Throughout his life, Gimblett's personality was inclined to be morose and depressive, and there is evidence from across his cricket career of a gulf between his entertaining cricket style and his own personal negativism. Alan Gibson, the cricket writer who himself suffered from bouts of mental illness, wrote of him: "Most of those who watched him, or even met him, took him for a cheerful extrovert. This was wrong. He thought a lot, worried a lot, fretted a lot, all the more because he struggled to present a calm, bold front to the outer world."

David Foot, the author of Gimblett's biography, wrote in his history of Somerset cricket that Gimblett "retained obsessive complexes about class, money and health". In the biography, Foot writes of discovering the depth and the variety of Gimblett's different hatreds: "The hate – his uncompromising word – was spread over a wide area." He appears to have found congeniality difficult and resentment easy, and there were periods of depressive illness. These culminated at the end of the 1953 cricket season in what appears to have been a full-scale breakdown.

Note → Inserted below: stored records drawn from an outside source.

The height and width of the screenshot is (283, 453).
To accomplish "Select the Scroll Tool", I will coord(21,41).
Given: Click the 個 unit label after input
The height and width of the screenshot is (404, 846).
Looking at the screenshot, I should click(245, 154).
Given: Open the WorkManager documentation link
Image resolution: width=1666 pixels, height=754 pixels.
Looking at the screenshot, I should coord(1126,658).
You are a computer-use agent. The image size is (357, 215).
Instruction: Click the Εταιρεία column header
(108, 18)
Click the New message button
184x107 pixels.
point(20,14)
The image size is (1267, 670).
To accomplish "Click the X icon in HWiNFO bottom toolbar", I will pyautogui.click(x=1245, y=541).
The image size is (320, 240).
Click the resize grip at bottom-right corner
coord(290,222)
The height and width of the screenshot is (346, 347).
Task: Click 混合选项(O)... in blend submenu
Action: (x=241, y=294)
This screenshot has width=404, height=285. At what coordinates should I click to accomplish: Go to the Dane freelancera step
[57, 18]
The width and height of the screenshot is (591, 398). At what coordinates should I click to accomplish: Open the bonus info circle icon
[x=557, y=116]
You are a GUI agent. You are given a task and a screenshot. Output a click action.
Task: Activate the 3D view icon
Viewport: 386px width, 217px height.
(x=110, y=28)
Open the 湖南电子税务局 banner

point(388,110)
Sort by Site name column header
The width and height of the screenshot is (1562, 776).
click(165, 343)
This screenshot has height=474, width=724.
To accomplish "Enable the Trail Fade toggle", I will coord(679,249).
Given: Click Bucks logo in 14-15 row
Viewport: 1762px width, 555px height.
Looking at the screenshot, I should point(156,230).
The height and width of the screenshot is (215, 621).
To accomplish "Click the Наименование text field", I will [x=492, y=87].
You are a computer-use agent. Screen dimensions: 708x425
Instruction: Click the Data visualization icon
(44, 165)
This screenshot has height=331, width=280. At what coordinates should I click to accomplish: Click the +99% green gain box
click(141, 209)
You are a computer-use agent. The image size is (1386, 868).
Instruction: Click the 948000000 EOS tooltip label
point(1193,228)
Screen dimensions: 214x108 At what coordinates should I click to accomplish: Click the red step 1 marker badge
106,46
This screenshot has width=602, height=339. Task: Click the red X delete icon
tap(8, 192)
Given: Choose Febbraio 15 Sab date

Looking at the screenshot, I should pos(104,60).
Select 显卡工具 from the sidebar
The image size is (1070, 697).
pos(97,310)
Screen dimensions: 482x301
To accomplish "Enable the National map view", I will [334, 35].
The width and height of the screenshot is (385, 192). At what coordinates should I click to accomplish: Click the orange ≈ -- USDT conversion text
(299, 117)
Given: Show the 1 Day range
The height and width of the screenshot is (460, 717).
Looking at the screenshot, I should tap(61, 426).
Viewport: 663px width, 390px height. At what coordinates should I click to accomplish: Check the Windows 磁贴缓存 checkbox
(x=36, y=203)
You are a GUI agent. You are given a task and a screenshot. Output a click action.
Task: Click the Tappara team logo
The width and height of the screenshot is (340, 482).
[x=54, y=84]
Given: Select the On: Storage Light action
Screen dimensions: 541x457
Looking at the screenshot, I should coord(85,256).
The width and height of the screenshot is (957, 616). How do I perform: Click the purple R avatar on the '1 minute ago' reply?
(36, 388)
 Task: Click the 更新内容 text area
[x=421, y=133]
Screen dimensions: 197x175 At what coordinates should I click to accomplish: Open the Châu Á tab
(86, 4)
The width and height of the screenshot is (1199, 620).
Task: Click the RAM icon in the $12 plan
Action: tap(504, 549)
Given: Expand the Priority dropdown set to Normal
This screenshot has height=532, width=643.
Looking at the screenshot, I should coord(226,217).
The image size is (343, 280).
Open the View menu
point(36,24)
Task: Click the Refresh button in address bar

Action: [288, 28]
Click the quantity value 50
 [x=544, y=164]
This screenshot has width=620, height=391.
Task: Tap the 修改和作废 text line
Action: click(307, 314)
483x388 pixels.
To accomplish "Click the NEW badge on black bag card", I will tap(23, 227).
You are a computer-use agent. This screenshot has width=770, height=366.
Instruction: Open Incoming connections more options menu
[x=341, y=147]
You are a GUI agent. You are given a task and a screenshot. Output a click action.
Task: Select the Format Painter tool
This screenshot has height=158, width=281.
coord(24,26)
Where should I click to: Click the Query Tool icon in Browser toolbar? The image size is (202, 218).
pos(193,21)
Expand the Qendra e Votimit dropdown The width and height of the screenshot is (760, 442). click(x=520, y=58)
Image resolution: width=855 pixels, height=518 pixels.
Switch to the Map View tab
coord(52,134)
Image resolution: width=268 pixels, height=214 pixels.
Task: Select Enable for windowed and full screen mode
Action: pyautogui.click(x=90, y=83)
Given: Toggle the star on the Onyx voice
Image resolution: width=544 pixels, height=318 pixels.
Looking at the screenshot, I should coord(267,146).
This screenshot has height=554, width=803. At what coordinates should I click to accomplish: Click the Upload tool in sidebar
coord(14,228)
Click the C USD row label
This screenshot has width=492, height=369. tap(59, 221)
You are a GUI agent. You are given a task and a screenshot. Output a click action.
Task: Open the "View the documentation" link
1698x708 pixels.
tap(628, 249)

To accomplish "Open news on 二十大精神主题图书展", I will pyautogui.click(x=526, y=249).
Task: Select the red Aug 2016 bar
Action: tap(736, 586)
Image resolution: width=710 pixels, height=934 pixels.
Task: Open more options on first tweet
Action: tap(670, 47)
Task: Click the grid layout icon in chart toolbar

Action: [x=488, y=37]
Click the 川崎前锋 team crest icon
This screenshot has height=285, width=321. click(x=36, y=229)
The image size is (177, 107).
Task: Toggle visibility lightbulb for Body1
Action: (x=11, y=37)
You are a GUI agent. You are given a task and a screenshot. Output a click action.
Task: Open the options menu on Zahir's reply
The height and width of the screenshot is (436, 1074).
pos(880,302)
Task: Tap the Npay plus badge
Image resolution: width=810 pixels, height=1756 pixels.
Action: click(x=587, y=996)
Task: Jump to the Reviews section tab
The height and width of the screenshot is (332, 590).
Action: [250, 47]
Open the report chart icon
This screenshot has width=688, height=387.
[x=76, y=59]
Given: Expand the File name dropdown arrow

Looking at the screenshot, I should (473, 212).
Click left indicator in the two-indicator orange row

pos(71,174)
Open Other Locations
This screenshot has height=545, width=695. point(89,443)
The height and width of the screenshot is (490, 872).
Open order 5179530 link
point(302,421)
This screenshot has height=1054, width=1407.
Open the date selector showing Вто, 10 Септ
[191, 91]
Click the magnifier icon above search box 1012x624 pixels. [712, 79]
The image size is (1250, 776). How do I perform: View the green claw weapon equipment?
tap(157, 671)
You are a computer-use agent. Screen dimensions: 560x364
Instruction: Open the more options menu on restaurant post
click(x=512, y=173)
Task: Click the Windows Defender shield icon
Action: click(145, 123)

Gimblett's own words, quoted in the Foot biography, tell the story. "I couldn't take much more. I was taking sleeping pills to make me sleep and others to wake me up. By the end of 1953 the world was closing in on me. I couldn't offer any reason why and I don't think the medical profession knew either." In the winter of 1953-54, Gimblett spent 16 weeks in Tone Vale Hospital, a psychiatric institution, where he was given electro-convulsive therapy, and was released in time to join the Somerset team for the start of the 1954 season. He played in the first two county matches of the new season, but was not fit enough mentally to continue and – though the details vary – Somerset agreed to give him time off. He did not appear in first-class cricket again. Later in the 1954 season, according to Gimblett's own report, he went to Somerset's Taunton ground to watch some of the cricket, and was "ordered out of the ground".

Out of first-class cricket, Gimblett took a job as a cricket professional with Ebbw Vale Cricket Club in South Wales. He then applied for and got a job with his old Somerset captain, Jack Meyer, who was headmaster of Millfield School. The link with Meyer gave rise to continuing rumours of a possible comeback for Somerset across the 1950s, but it did not happen. In 1959, however, he appeared in a few Minor Counties matches for Dorset. At Millfield, Gimblett helped with the cricket coaching, ran the school shop and did other tasks around the school such as driving minibuses. In the end, his mental and physical health problems – he suffered from arthritis – meant he fell out with Millfield in the same way that he had with county cricket, and he retired to live at Minehead; he was involved in a minor way with coaching and fund-raising for Somerset, but his behaviour was sometimes unpredictable and he found it hard to reconcile his former fame with his reduced circumstances.

At the time of his death, Gimblett had moved from Minehead to a mobile home at Verwood, Dorset. He died after taking an overdose of prescription drugs. He was survived by his wife, Marguerita (Rita), whom he married in 1938, and by a son.